8

Preemptive note: This question is about sound-based writing systems, excluding logographic systems like Chinese. Transitional systems like Egyptian hieroglyphs, Maya script or Man’yōgana are also excluded, as are heterograms, etc. I’m only asking about glyphs that are purely phonetic in value/intention: essentially alphabets, syllabaries, abugidas and abjads (for abjads, assume optional vowel marking to always be present).


 

The individual glyphs in many writing systems derive from originally logographic depictions but are now used exclusively for their phonetic (or phonemic) value, determined by the language the system is being used to express. In some writing systems, like the Latin alphabet, each glyph has been simplified enormously, to the point that few consist of more than two or three strokes when written. In others, the simplification has been less dramatic, and though rarely recognisable as any erstwhile logogram, many glyphs remains more complex than just a couple of strokes.1

On the other hand, in alphabetic writing, each glyph roughly (very roughly) represents a single phonetic entity, whereas in abugidas, abjads and various other systems, each glyph represents multiple phonetic entities. As a result, if you compare an alphabetic writing system with a high number of average strokes per glyph to an abugida with a low number of average strokes per glyph, the same phonetic sequence – assuming it’s expressible in both – would require far fewer strokes in the abugida than in the alphabet.

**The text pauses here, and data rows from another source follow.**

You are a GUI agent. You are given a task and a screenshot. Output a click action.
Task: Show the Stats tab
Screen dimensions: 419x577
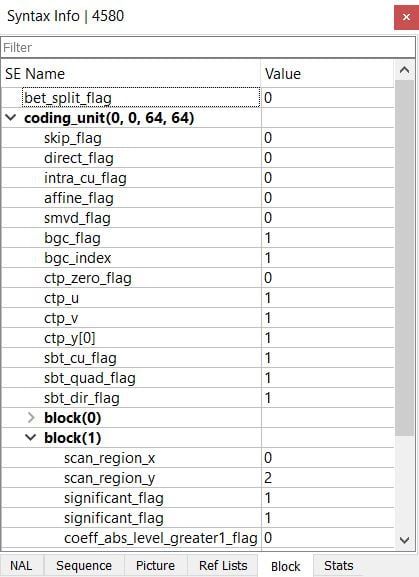click(x=338, y=565)

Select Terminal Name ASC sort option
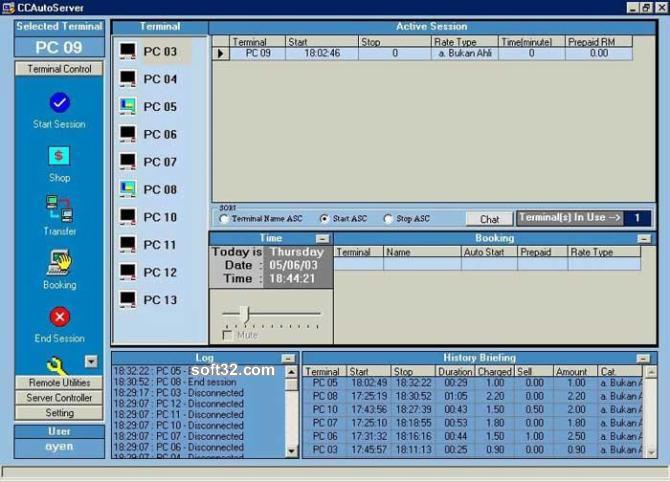tap(223, 219)
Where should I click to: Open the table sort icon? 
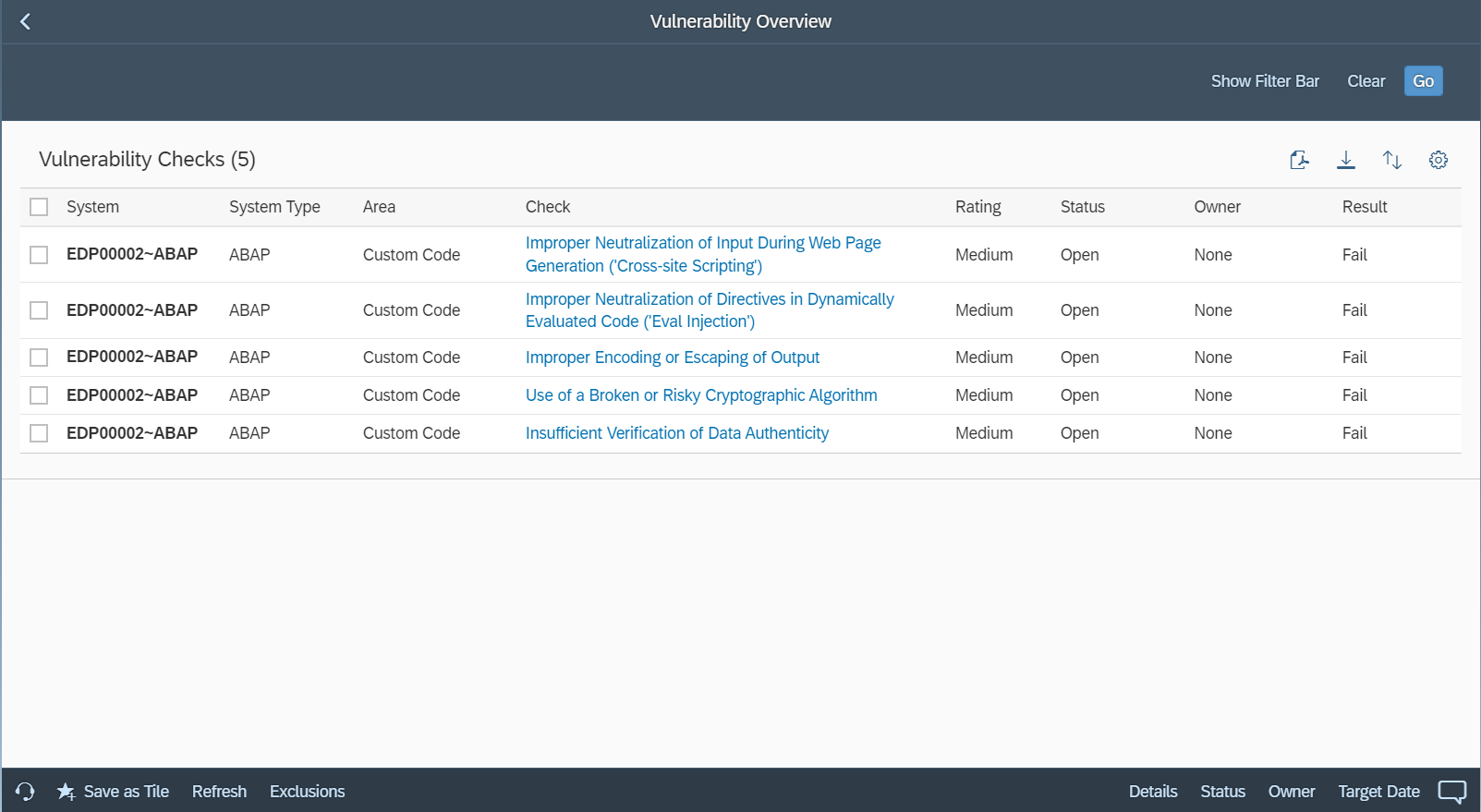pyautogui.click(x=1391, y=160)
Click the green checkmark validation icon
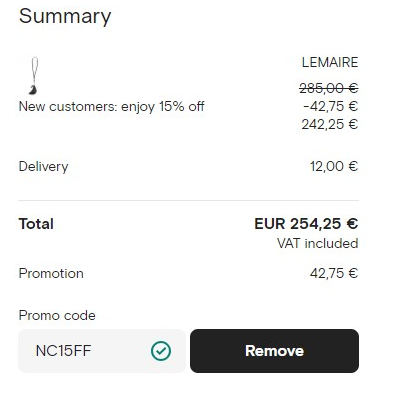Image resolution: width=404 pixels, height=395 pixels. 161,351
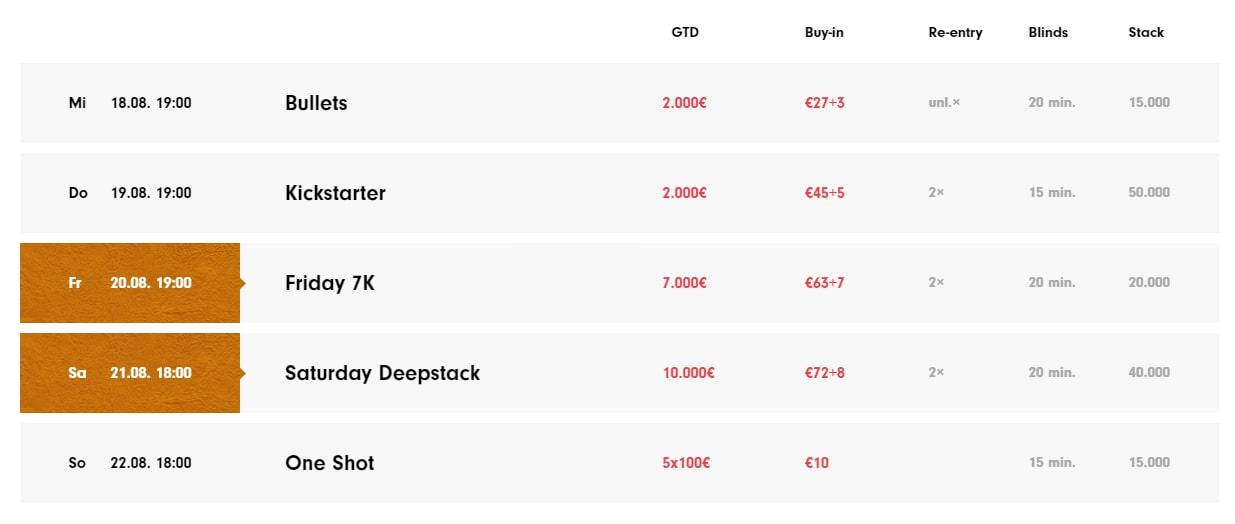Click the €10 buy-in for One Shot
This screenshot has height=524, width=1235.
816,463
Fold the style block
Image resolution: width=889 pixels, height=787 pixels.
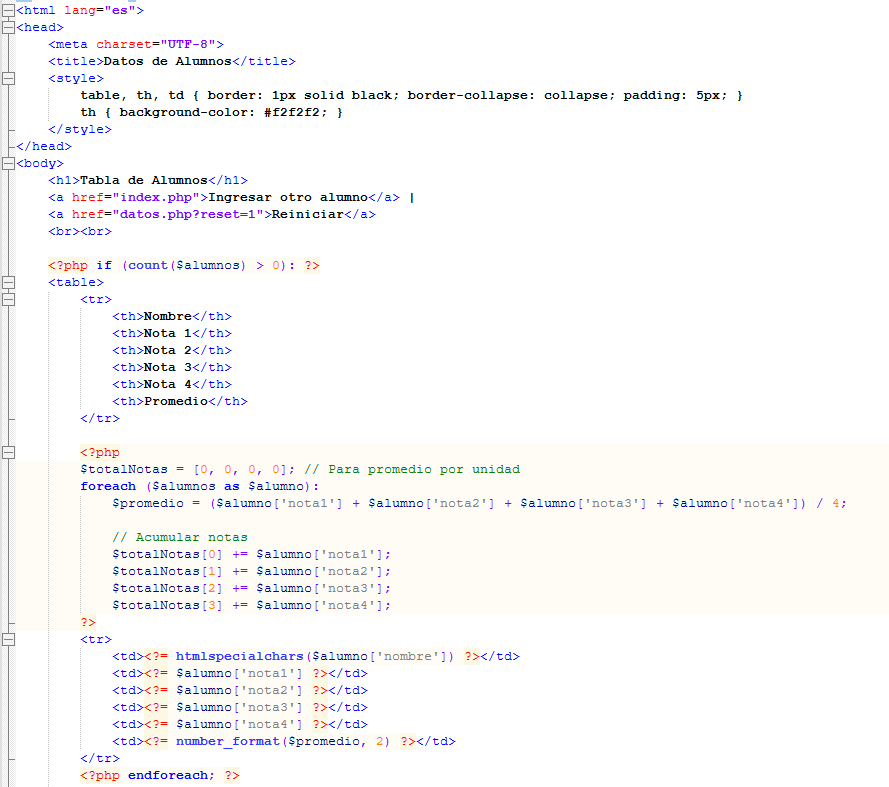(x=8, y=78)
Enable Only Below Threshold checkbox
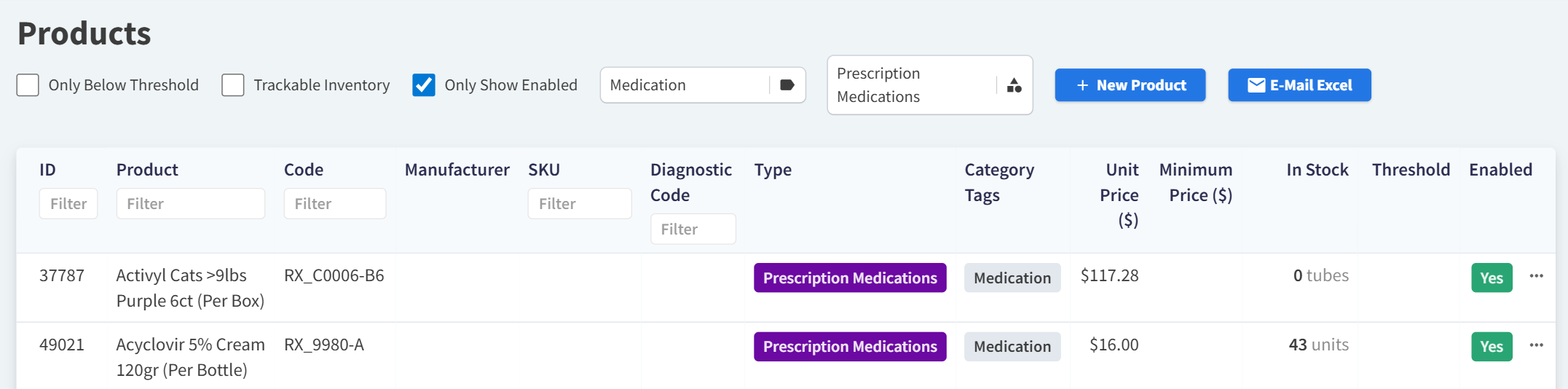This screenshot has width=1568, height=389. pos(28,85)
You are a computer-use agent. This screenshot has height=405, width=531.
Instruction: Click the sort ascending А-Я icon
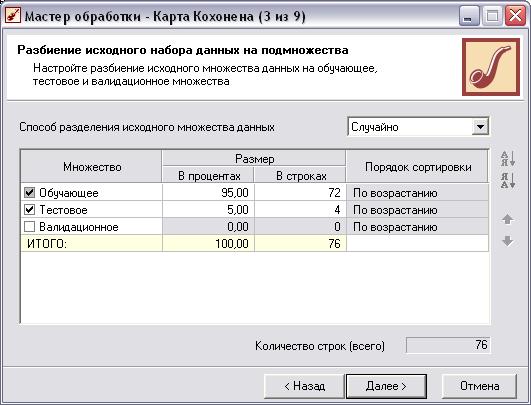(508, 158)
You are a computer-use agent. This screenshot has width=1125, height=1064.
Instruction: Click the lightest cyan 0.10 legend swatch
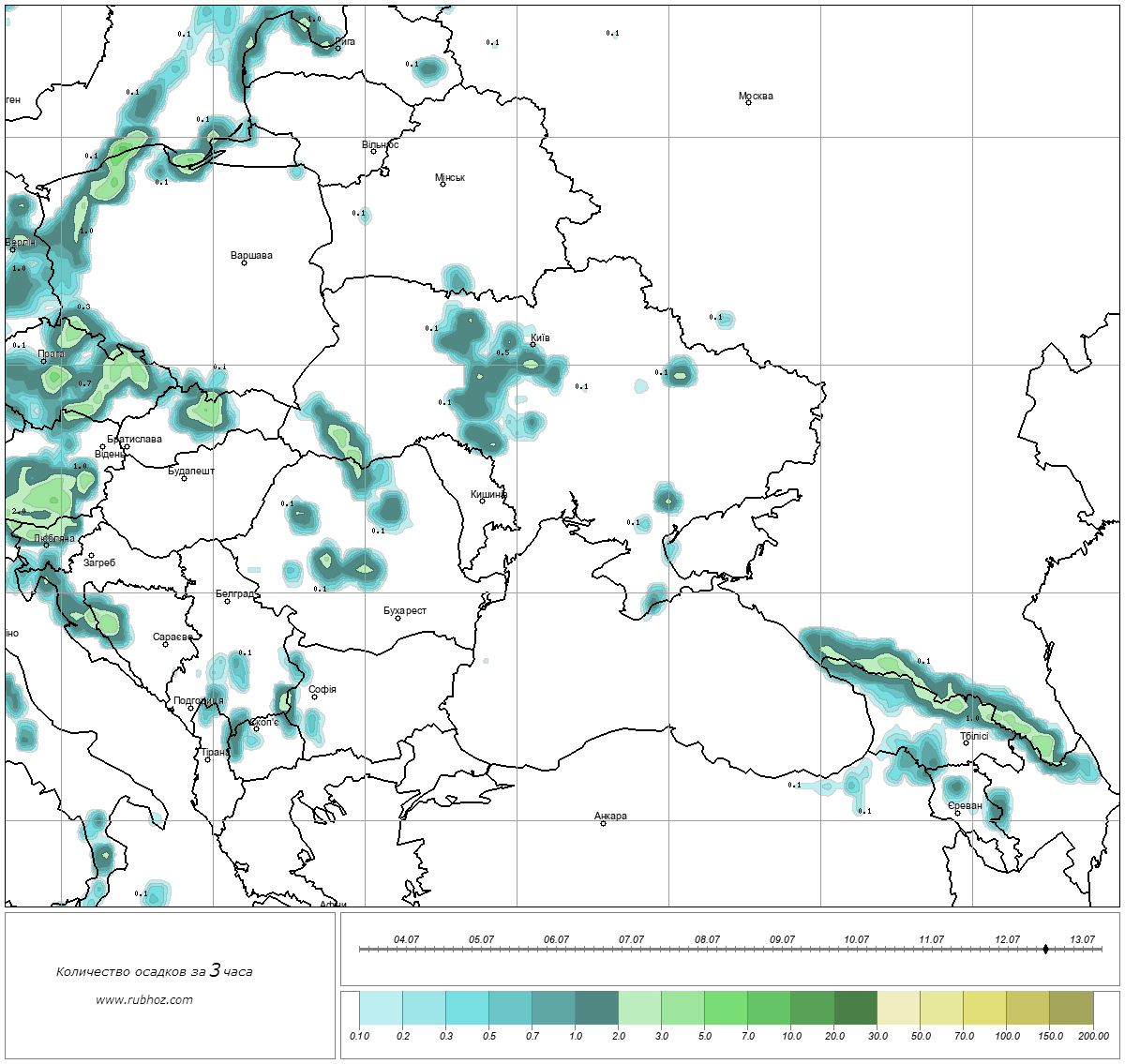point(381,1010)
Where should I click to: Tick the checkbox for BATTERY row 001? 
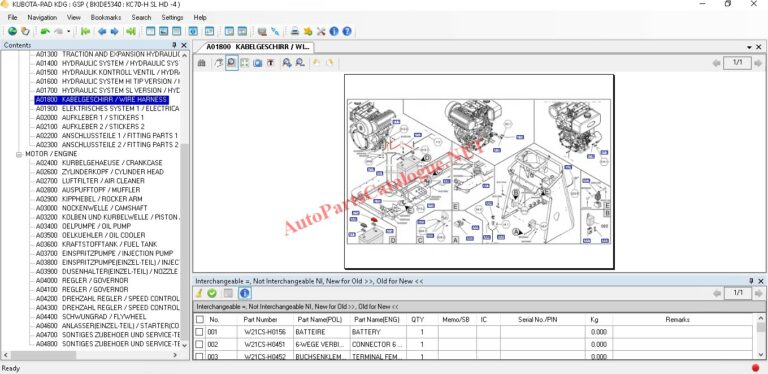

As an example, this is the random sequence ⟨kanita⟩ (or close equivalent) expressed in a selection of scripts:

Script (Language) String Strokes
Zhuyin/Bopomofo ㄎㄚㄋㄧㄊㄚ 19
Latin (English) kanita 13
Ge’ez (Amharic) ካኒታ 11
Devanagari (Sanskrit) कनित 11
Cherokee Syllabary ᎧᏂᏔ 8
Inuktitut Syllabics ᑲᓂᑕ 3

Even from this very cursory sample (and even with the ambiguity of deciding exactly when something is one or two strokes), it’s clear that there’s quite a huge variation in how much graphite a pen will have to deposit on the paper in order to write the same phonetic sequence.

Some writing systems have inordinately complex glyphs to write very simple sounds, like simple vowels in some Brahmi scripts: Malayalam ആ ā (5 strokes), Javanese ꦈꦴ ū (6), Tibetan ཨོ o (7). But this may not necessarily give the system as a whole a high stroke-to-sound ratio – for instance, those three examples all have identical or even lower stroke counts if you add a preceding consonant: കാ (4), ꦏꦹ (6), ཀོ ko (6).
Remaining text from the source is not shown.